*** INFORMATION SHOWN
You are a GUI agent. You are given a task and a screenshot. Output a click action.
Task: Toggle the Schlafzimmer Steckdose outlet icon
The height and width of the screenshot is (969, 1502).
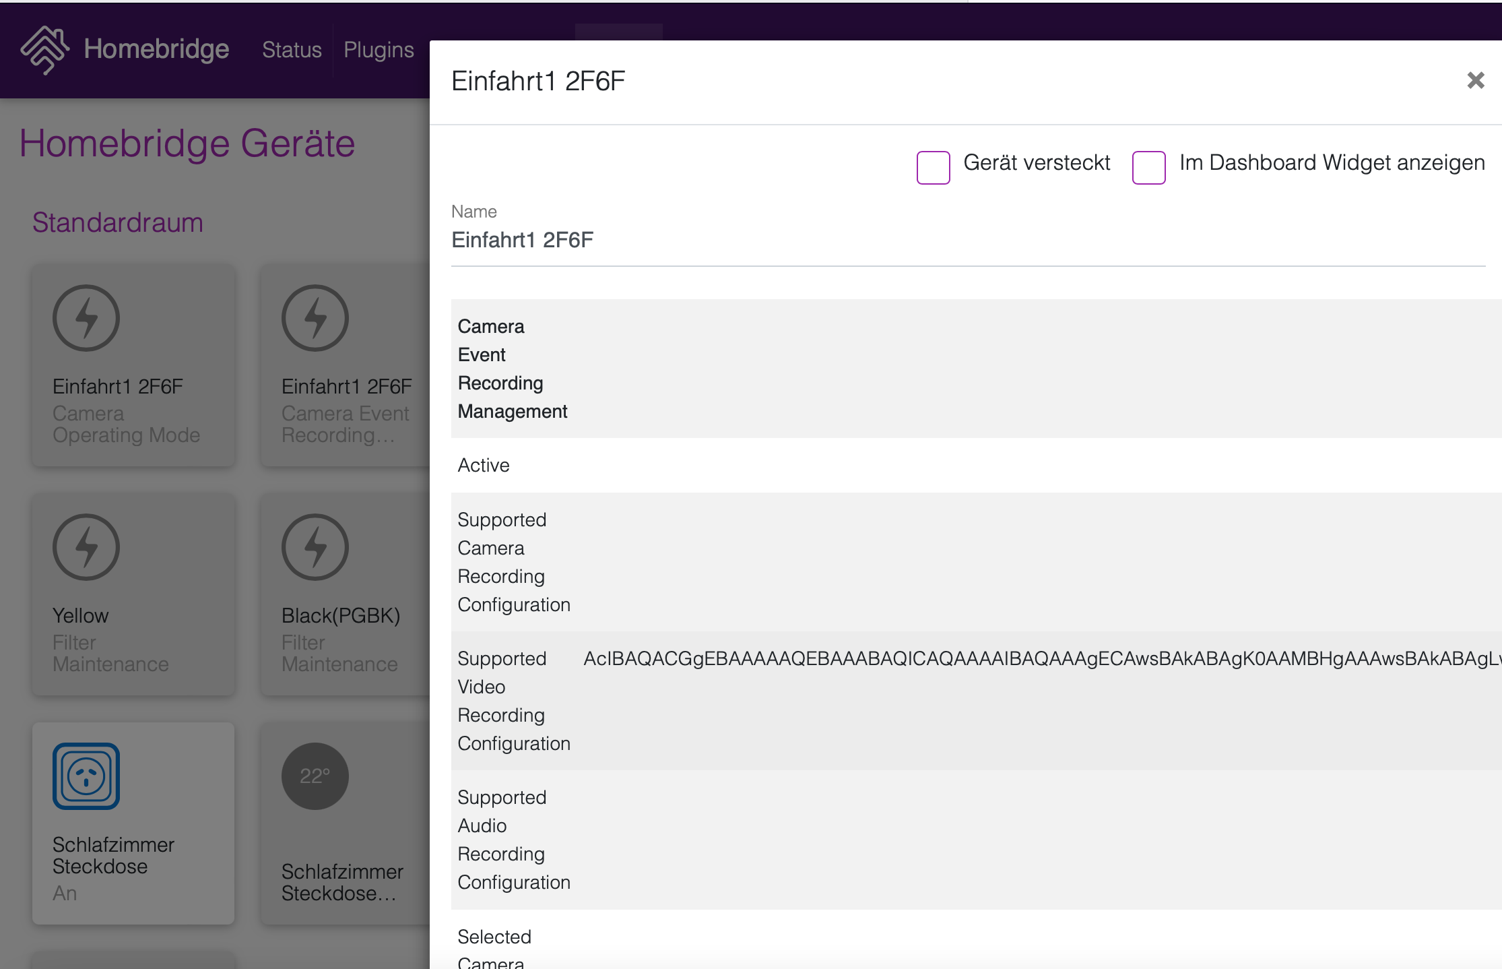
******
*** INFORMATION SHOWN
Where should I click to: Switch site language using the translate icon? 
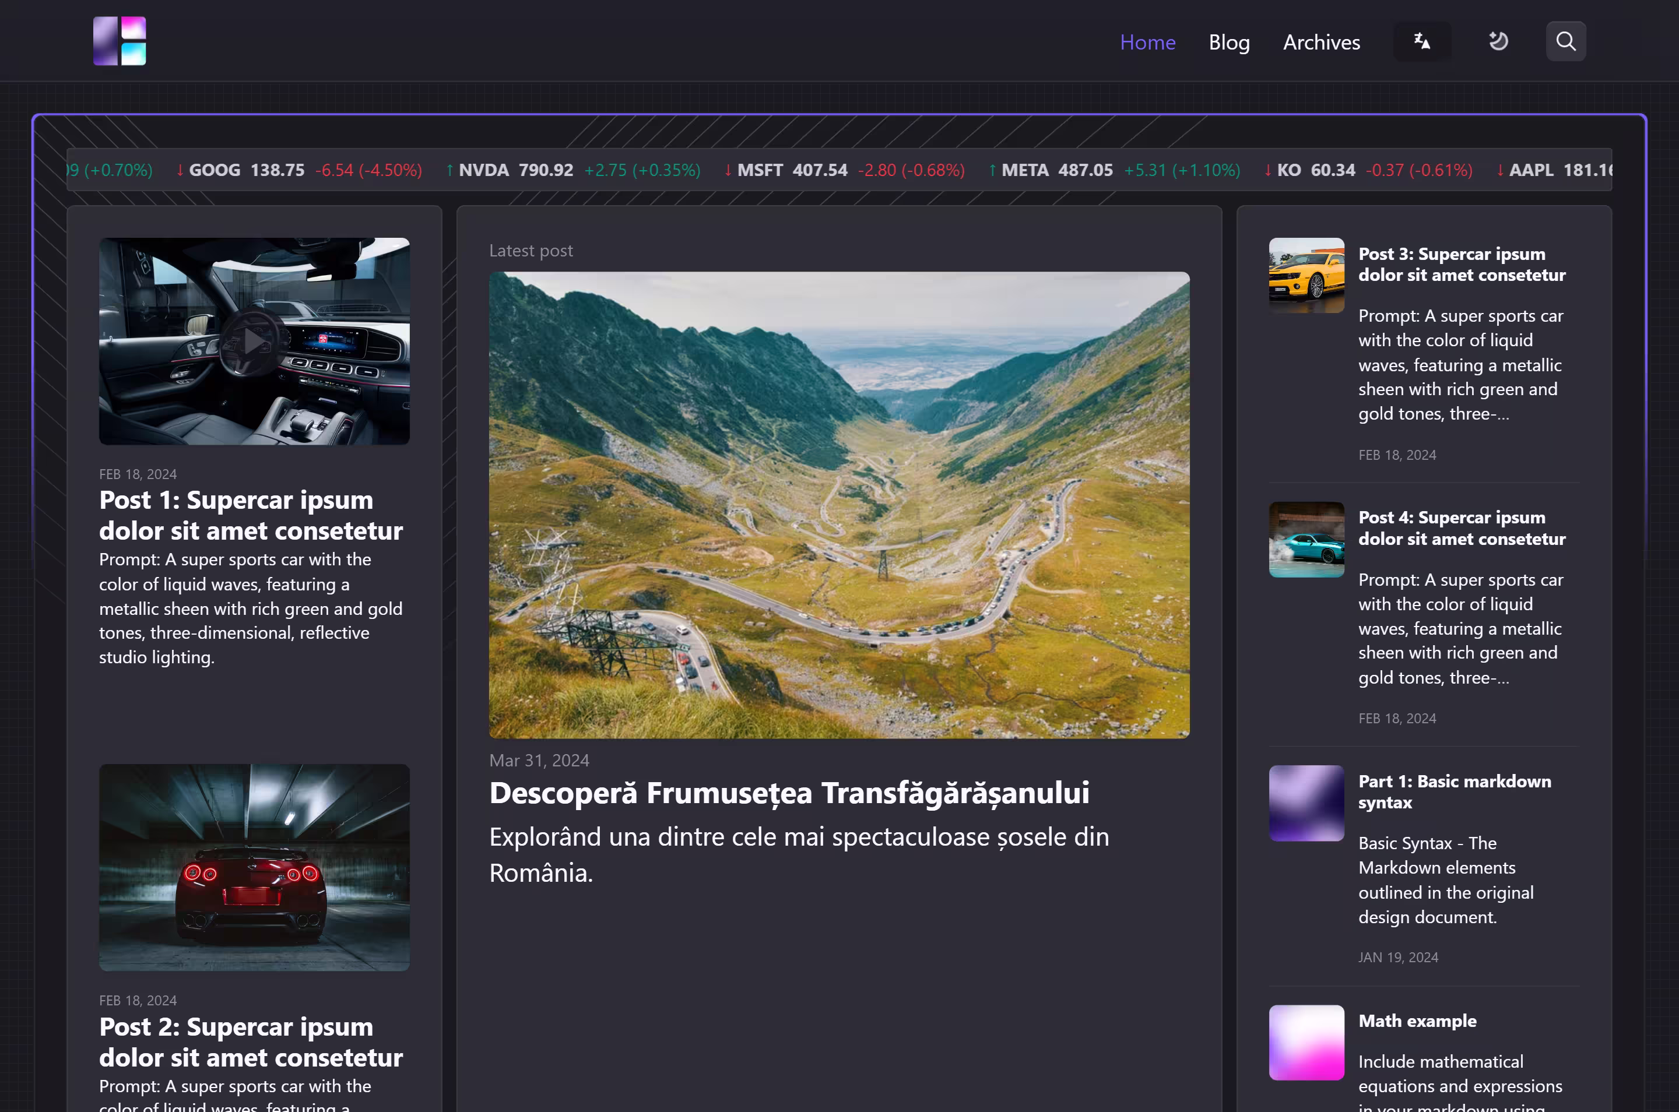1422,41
******
*** INFORMATION SHOWN
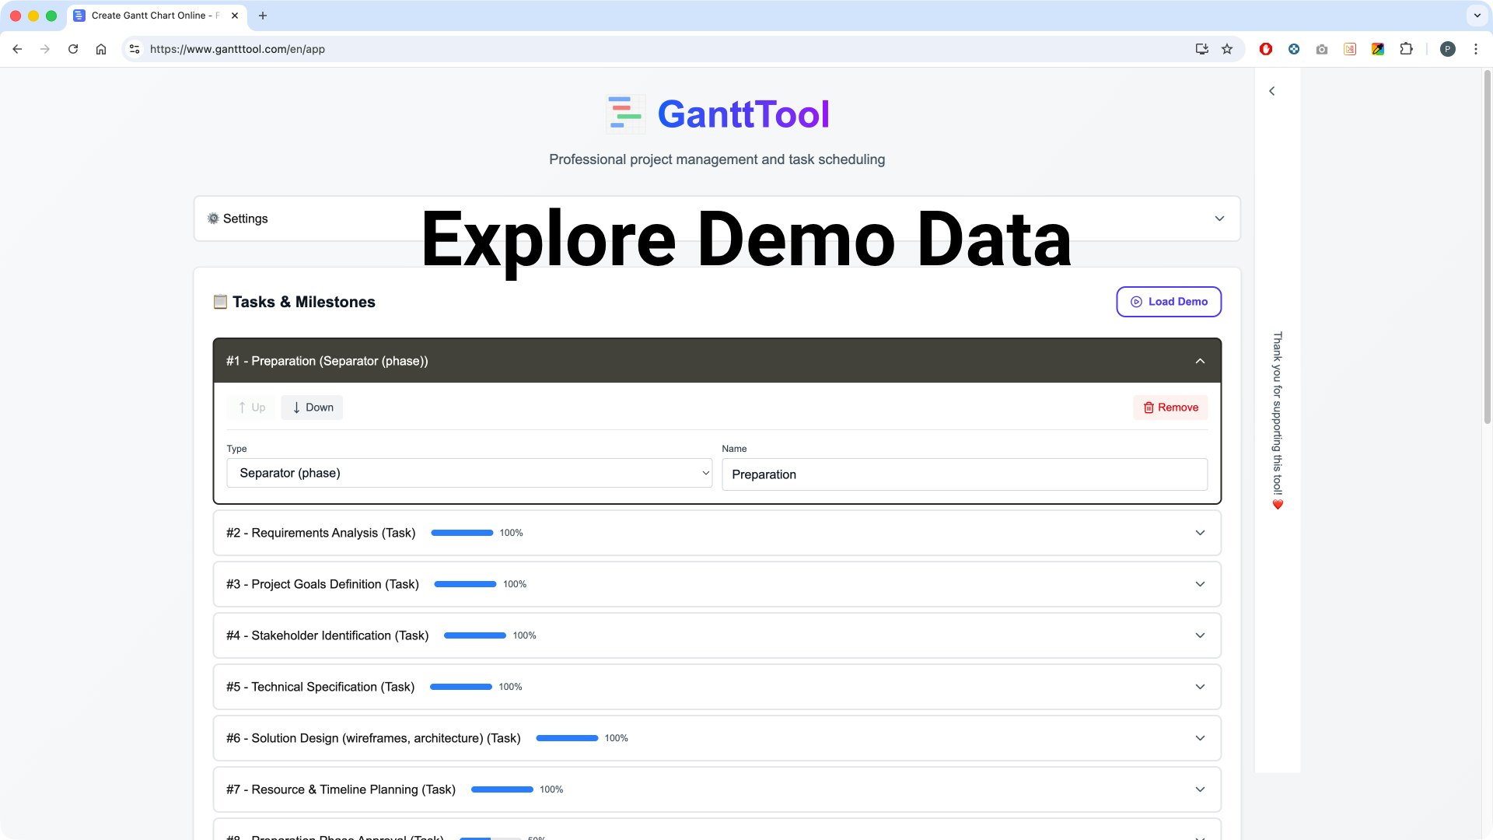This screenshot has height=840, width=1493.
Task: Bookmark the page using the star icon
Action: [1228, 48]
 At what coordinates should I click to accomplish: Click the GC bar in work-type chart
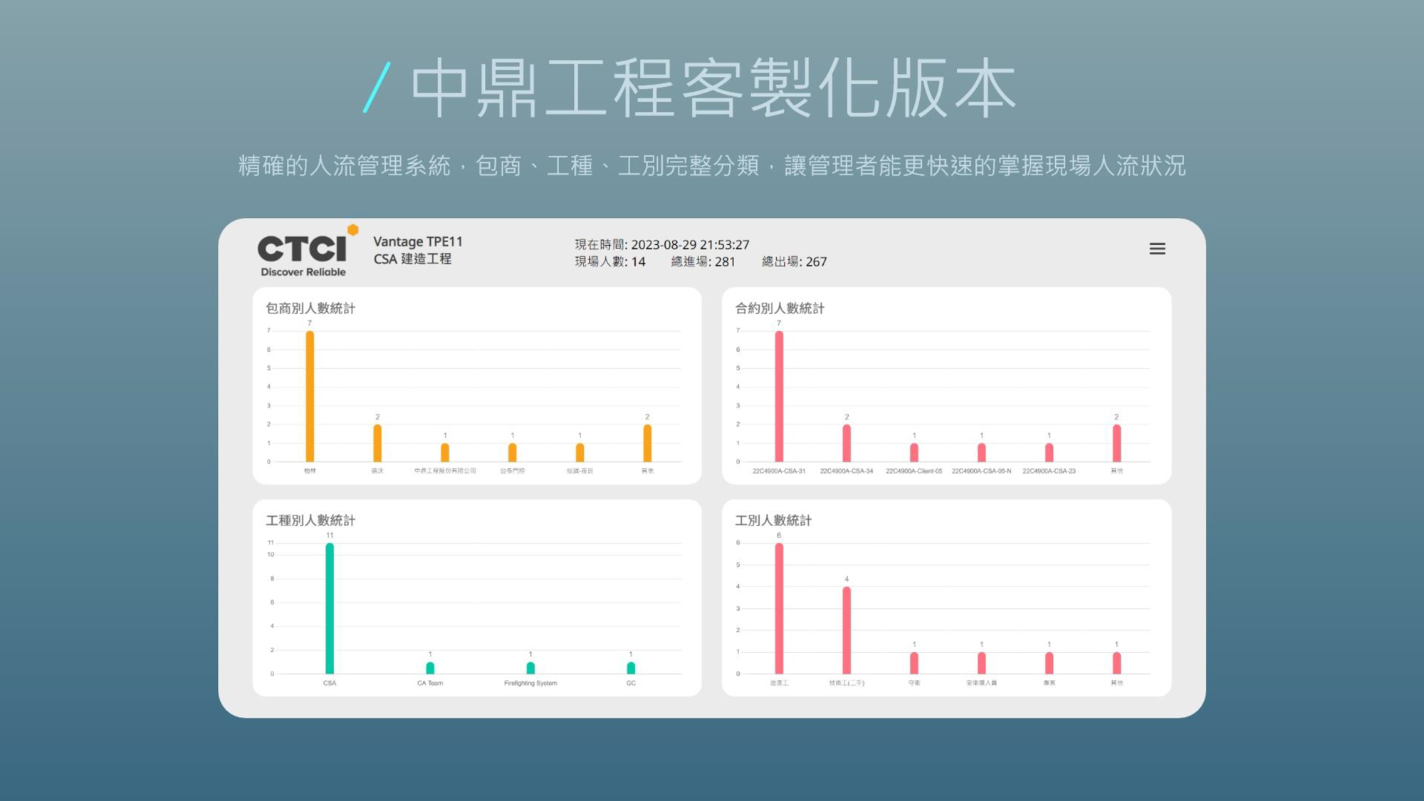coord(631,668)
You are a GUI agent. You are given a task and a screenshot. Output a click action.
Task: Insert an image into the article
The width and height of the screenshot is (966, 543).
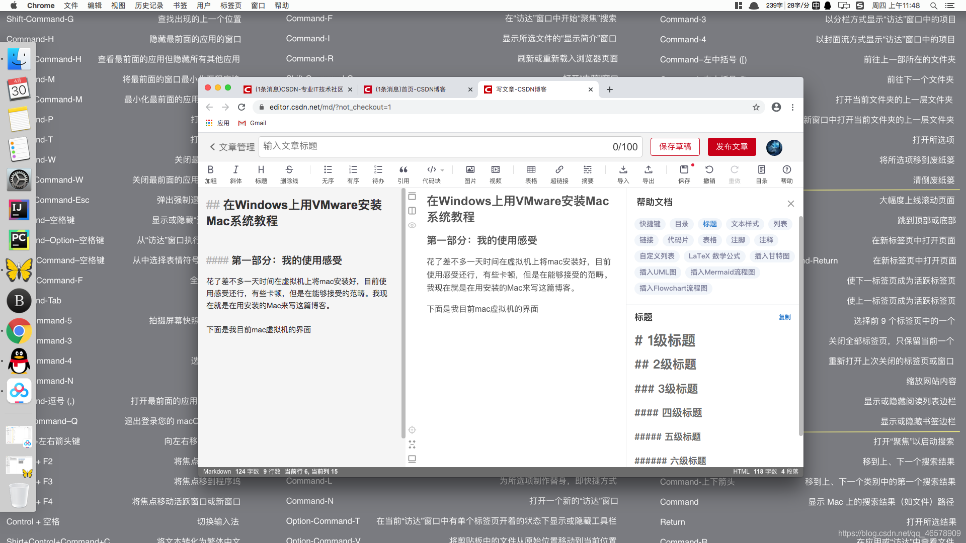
******
EXERCISE → In the material above, transcribe exactly the lines beginning at the one with "Task: Toggle the" and ending at the one with "The height and", both included.

RESPONSE TO THIS EXERCISE →
Task: Toggle the Schlafzimmer Steckdose outlet icon
The height and width of the screenshot is (969, 1502).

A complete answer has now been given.